▶ TEXTO APRESENTADO:
◇ ◇ ◇ ◇ ◇

A ocupação israelense significa a brutalidade de cortar a cidade com muros, que separam palestinos de palestinos. Há uma grande avenida que o muro corta de um lado ao outro da rua. Os muros separam, segregam, colocam entre palestinos e palestinos os controles, comandados por soldados israelenses armados até aos dentes, que exercem sistematicamente o seu poder armado, com arbitrariedade e discriminação. Não há lógica nos muros, é um exercício conscientemente arbitrário, para demonstrar – como faz o torturador diante da sua vitima – que o ocupante pode fazer o que bem entender, sem qualquer lógica, só como exercício do poder armado de que dispõe.
Muros para lacerar na carne o orgulho, a auto-estima, para tentar desmoralizar os palestinos, levá-los ao dilema entre a passividade, a resignação, ou o desespero das acções armadas. Esta seria a atitude espontânea de qualquer ser humano, diante das humilhações a que são submetidos os palestinos, diante da demonstração brutal de força. Parece que os ocupantes querem provocar reacções violentas, que justificariam novas ofensivas violentas.
Os palestinos gastam várias horas por dia nas filas dos controles. Para ir de Ramallah a Jerusalém pode-se tomar 10 minutos ou três horas, na dependência do arbítrio das tropas de ocupação. Os palestinos têm que elaborar guias de sobrevivência para sobreviver com os 630 pontos de controle na Palestina actualmente.
Trata-se de uma ocupação ilegal, injusta, de discriminação racial, do tipo do apartheid sul-africano. Os israelenses querem impedir os palestinos de ter um Estado como foi reconhecido a Israel no fim da Segunda Guerra Mundial. Julgar-se um “povo escolhido” – também isto eles têm em comum com os norte-americanos. Como disse Edward Said, os palestinos são as «as vítimas das vítimas». Os israelenses consideram-se vitimas, mas passaram a ser verdugos, colonialistas, imperialistas, racistas.
Ver os muros, a sua violência, a sua brutalidade, a frieza da sua desumanidade, diante das casas humildes, das oliveiras – tantas casas e oliveiras destruídas para a construção dos muros – dos palestinos, permite sentir no mais profundo de cada um os dois mundos que se contrapõe aqui. A neutralidade, a passividade, tornam-se impossíveis, cúmplices, diante de tanta injustiça e violência.
Um Estado terrorista, um Exército do terror, tropas de ocupação coloniais, acções imperiais – essa a ocupação israelense do que deveria ser território palestino. Do que deverá ser território de uma Palestina livre, democrática e soberana.
3. POR QUE ISRAEL NÃO ACEITA UM ESTADO PALESTINO
Israel e EUA vão em direcções opostas? Enquanto Obama tenta resgatar uma imagem internacional muito desgastada, de que faz parte a retomada de negociações sobre a Palestina, Netanyahu vai na direcção oposta. Enquanto o seu partido não reconhece, nem formalmente, o direito ao Estado palestino, pressionado por Obama, apresentou uma impossível proposta, mais uma armadilha do que algo que apontasse para a retomada de negociações com os palestinos.

◇ ◇ ◇ ◇ ◇

▶ DADOS FORNECIDOS:
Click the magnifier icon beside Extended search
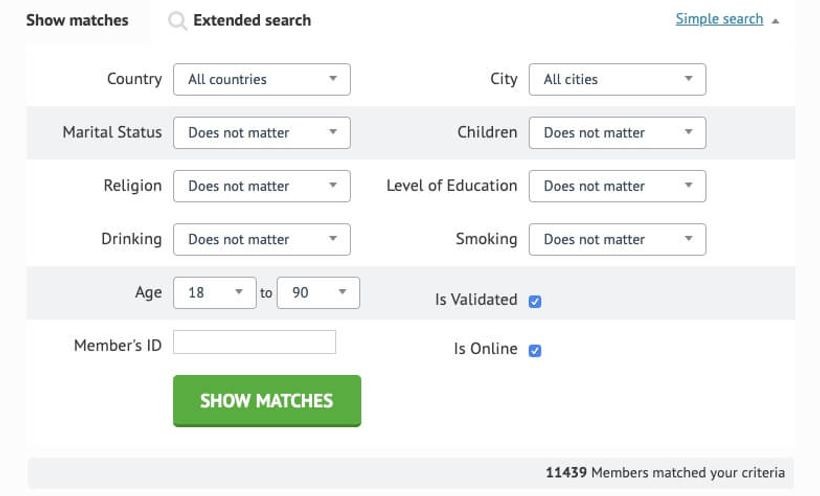Image resolution: width=820 pixels, height=496 pixels. pos(177,21)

◇ ◇ ◇ ◇ ◇

▶ TAREFAS:
1. No texto sobre a ocupação israelense, quantos pontos de controle existem hoje na Palestina?
2. Reescreva o trecho do texto sobre a ocupação israelense que vai de "Os palestinos gastam" a "na Palestina actualmente.", trocando "Jerusalém" por "Belém".
3. Prossiga o texto sobre a ocupação israelense e o Estado palestino a partir da última frase apresentada.
Os dados não têm nenhuma ligação com o texto sobre a ocupação israelense.

▶ RESPOSTAS FINAIS:
1. 630 pontos de controle.

2.
Os palestinos gastam várias horas por dia nas filas dos controles. Para ir de Ramallah a Belém pode-se tomar 10 minutos ou três horas, na dependência do arbítrio das tropas de ocupação. Os palestinos têm que elaborar guias de sobrevivência para sobreviver com os 630 pontos de controle na Palestina actualmente.

3.
Para quem constata, aqui, na Palestina, a ocupação militar, os muros, os assentamentos, protegidos militarmente, é ridícula a proposta do primeiro ministro de Israel de um Estado Palestino desmilitarizado. Porque trazer a paz à Palestina é, antes de tudo, a retirada imediata e incondicional das tropas israelenses de ocupação dos territórios palestinos. Isso é desmilitarizar.
Por outro lado, não apenas não desmontar, como continuar a instalar assentamentos judeus no coração da Palestina – não apenas no campo, mas no centro de cidades como Ramallah –, é sabotar concretamente qualquer solução política pacífica para a questão palestina. Dizer que deseja negociações com a Palestina, mas ao mesmo tempo afirmar e continuar a instalar assentamentos, é dizer, pela via dos factos, que Israel quer perpetuar a ocupação genocida dos territórios palestinos.
Israel nega à Palestina o mesmo direito que ele tem: o de ter um Estado soberano, apesar das decisões reiteradas da ONU, que garantem a existência de dois Estados, um israelense, o outro palestino, com os mesmos direitos. Com territórios contínuos, com soberania, com direito de regresso dos imigrantes. Por que Israel não aceita a existência de um Estado Palestino? Por que Israel passou de vítima a verdugo?
O argumento usual era o de que os palestinos eram uma ameaça para a sobrevivência de Israel. Mas desde que a Autoridade Palestina, através de Arafat, passou a reconhecer o direito à existência do Estado de Israel, esse argumento desapareceu. Alega Israel que os palestinos são “terroristas”, mas todas as reacções à ocupação militar, às agressões quotidianas e as humilhações quotidianas contra os palestinos, em seus próprios territórios, configuram, claramente, um regime de terror contra o povo palestino.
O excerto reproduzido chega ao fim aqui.